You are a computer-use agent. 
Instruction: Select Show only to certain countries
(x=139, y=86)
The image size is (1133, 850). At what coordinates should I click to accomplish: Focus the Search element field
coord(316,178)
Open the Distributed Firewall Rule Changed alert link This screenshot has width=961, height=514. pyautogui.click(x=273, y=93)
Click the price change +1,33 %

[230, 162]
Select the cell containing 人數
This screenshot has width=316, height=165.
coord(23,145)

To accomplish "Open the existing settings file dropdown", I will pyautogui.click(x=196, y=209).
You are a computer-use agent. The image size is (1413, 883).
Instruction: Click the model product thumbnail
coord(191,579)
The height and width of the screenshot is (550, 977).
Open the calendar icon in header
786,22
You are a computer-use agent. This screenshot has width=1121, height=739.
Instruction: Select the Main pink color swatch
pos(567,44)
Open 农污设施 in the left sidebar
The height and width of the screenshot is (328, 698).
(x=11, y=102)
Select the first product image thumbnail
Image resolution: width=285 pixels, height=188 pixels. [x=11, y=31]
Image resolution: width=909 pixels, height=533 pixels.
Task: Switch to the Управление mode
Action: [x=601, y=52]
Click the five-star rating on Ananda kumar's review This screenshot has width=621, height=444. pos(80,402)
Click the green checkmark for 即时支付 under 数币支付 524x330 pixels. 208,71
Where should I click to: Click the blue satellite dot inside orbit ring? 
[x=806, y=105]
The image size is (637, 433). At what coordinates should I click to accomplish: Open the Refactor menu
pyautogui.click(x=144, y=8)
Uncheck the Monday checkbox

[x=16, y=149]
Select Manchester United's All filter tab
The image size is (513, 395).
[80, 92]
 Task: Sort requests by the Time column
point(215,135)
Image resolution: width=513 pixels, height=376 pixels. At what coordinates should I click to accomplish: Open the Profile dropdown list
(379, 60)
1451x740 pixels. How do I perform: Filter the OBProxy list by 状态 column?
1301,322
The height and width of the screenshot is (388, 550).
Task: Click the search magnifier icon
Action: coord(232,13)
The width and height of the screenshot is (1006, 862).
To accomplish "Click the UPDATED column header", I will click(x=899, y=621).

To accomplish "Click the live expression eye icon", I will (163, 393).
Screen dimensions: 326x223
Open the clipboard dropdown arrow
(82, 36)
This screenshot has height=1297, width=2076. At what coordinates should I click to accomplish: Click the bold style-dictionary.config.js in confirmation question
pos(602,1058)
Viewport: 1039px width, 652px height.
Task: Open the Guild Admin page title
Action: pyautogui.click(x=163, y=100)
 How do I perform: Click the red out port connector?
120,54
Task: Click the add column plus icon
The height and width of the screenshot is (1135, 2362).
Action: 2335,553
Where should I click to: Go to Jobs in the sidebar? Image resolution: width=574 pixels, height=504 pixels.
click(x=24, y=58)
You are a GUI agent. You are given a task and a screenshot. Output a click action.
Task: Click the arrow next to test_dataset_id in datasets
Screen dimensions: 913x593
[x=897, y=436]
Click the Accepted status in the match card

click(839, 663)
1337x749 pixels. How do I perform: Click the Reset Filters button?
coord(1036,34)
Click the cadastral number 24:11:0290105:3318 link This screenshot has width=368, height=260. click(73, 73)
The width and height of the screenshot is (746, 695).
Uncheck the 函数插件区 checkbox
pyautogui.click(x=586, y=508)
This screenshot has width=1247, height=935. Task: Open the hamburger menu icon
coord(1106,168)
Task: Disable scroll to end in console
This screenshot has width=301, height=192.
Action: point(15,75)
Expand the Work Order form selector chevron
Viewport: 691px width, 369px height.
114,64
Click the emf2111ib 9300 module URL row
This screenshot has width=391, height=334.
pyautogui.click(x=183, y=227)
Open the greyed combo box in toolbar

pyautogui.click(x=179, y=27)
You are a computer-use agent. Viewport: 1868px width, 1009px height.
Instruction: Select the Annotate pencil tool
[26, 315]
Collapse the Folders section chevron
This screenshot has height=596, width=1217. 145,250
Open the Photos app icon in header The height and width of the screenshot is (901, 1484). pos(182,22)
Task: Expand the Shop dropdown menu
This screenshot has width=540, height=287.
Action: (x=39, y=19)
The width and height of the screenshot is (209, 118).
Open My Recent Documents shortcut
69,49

### Task details
Recast the records above, from the first line through the line containing "(x=11, y=102)", as a JSON list of strings with one string per line and no blank lines.

### Task answer
[
  "You are a computer-use agent. ",
  "Instruction: Select Show only to certain countries",
  "(x=139, y=86)",
  "The image size is (1133, 850). At what coordinates should I click to accomplish: Focus the Search element field",
  "coord(316,178)",
  "Open the Distributed Firewall Rule Changed alert link This screenshot has width=961, height=514. pyautogui.click(x=273, y=93)",
  "Click the price change +1,33 %",
  "[230, 162]",
  "Select the cell containing 人數",
  "This screenshot has width=316, height=165.",
  "coord(23,145)",
  "To accomplish \"Open the existing settings file dropdown\", I will pyautogui.click(x=196, y=209).",
  "You are a computer-use agent. The image size is (1413, 883).",
  "Instruction: Click the model product thumbnail",
  "coord(191,579)",
  "The height and width of the screenshot is (550, 977).",
  "Open the calendar icon in header",
  "786,22",
  "You are a computer-use agent. This screenshot has width=1121, height=739.",
  "Instruction: Select the Main pink color swatch",
  "pos(567,44)",
  "Open 农污设施 in the left sidebar",
  "The height and width of the screenshot is (328, 698).",
  "(x=11, y=102)"
]